Provided entries:
╭──

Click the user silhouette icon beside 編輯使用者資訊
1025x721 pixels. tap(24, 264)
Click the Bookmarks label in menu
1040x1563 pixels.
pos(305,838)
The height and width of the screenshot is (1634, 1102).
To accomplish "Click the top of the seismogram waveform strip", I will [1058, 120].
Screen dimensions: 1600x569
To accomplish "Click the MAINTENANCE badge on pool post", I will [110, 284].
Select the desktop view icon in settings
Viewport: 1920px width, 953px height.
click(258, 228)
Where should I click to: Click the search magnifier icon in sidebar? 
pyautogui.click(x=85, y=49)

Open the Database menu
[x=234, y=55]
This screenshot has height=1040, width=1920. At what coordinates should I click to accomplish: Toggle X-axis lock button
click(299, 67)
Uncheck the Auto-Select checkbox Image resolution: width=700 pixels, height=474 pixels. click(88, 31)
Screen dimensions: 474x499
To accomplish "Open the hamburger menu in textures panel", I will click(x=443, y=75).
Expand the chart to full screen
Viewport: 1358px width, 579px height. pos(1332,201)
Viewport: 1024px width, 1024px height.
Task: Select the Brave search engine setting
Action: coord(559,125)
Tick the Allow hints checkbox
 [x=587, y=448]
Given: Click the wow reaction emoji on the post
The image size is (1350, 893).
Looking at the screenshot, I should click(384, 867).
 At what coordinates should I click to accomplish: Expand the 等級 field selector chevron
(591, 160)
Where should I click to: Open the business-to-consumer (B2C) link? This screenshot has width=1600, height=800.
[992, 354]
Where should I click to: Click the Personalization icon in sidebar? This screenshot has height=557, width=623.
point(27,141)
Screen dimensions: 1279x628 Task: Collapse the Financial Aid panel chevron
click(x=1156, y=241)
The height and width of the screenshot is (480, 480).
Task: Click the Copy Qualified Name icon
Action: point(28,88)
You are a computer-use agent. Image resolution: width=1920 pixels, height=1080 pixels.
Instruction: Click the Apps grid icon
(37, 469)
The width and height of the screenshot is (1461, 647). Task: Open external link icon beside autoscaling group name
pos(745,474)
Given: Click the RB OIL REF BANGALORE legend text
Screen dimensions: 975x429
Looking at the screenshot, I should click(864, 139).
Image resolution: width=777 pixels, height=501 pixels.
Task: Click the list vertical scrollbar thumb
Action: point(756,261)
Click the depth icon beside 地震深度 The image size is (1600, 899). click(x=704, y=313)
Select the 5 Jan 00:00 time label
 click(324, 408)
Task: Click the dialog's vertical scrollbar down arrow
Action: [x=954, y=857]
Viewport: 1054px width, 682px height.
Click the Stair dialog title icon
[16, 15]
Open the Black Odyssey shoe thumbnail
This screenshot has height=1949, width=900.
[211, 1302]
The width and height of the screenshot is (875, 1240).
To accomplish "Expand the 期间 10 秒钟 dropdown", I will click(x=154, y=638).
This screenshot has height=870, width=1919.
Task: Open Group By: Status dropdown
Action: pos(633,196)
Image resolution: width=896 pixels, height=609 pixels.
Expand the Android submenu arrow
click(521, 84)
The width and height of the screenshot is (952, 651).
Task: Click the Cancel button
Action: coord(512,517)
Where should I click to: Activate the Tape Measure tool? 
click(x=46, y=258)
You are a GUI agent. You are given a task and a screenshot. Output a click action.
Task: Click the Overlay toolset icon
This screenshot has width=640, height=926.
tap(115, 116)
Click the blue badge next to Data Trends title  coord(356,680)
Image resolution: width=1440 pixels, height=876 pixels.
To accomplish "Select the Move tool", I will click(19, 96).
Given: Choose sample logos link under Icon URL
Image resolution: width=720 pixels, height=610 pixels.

╰──

Action item:
Starting at the line where "You are a GUI" appears, write out every line exactly as it stands until the listing ends, and add nothing.

Written answer:
You are a GUI agent. You are given a task and a screenshot. Output a click action.
Task: Click the Overlay toolset icon
This screenshot has width=640, height=926.
tap(115, 116)
Click the blue badge next to Data Trends title  coord(356,680)
Image resolution: width=1440 pixels, height=876 pixels.
To accomplish "Select the Move tool", I will click(19, 96).
Given: Choose sample logos link under Icon URL
Image resolution: width=720 pixels, height=610 pixels.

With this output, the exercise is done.